# System of linear equations

## Homework Statement

How do I show that a system of linear equations either has a solution or has multiple solutions?

## Homework Equations

Show that the system of equations
a*x _{1} + 2*x_{2} + a*x_{3} = 5a
x _{1} + 2*x_{2} + (2-a)*x_{3} = 5a
3*x _{1} + (a+2)*x_{2} + 6*x_{3} = 15

is solvable for every value of a. Solve the system for those values of a with more than one solution. Give a geometric interpretation of the system of equations and its solutions.

## The Attempt at a Solution

I tried Gauss(-Jordan) elimination but because of the a's I could not get a nice solution.

How am I supposed to show that there is a solution regardless of what value of a I choose?

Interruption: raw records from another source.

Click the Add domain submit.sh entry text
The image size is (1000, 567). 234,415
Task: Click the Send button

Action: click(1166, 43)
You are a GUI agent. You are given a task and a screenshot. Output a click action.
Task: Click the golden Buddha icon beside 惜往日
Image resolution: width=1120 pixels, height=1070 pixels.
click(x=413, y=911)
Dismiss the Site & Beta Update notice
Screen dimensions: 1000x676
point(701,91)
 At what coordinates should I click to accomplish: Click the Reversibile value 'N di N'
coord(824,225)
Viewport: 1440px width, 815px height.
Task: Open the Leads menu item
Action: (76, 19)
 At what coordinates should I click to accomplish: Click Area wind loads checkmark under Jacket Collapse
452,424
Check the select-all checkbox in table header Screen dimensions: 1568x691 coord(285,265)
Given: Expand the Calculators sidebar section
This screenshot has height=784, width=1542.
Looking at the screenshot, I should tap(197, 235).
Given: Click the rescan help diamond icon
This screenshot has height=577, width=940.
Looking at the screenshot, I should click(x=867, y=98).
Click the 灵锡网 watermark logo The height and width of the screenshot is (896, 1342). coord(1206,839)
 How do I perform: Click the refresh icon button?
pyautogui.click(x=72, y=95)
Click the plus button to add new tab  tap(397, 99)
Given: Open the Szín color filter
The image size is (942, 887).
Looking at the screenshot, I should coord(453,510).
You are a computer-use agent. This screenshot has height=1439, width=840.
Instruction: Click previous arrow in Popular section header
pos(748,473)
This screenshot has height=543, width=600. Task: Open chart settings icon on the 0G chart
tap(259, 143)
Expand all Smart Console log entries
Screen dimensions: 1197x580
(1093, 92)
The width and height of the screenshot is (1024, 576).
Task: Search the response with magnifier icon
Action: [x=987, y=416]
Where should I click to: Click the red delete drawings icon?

If there is more than one solution, at least one of the equations should be dependent on the other, so I should be able to reduce at least one row to all zeros? But there are multiple ways in which one or more of the equations can be a linear combination of the other two, right? E.g. I discovered that for a=1, eq. 1 and eq. 2 become equal. But how do I find all solutions?

## Answers and Replies

vela
Staff Emeritus
Science Advisor
Homework Helper
Education Advisor
I think you're just going to have to raise your threshold of pain and row-reduce the matrix.

I'll note, however, that there isn't a solution for every a. I find for two values of a, the system is inconsistent, so there is no solution.

HallsofIvy
Science Advisor
Homework Helper
It's not too hard to show that there are three values of a for which the determinant of the matrix of coefficients is 0. Then put those specific values in to determine whether there a none or an infinite number of solutions.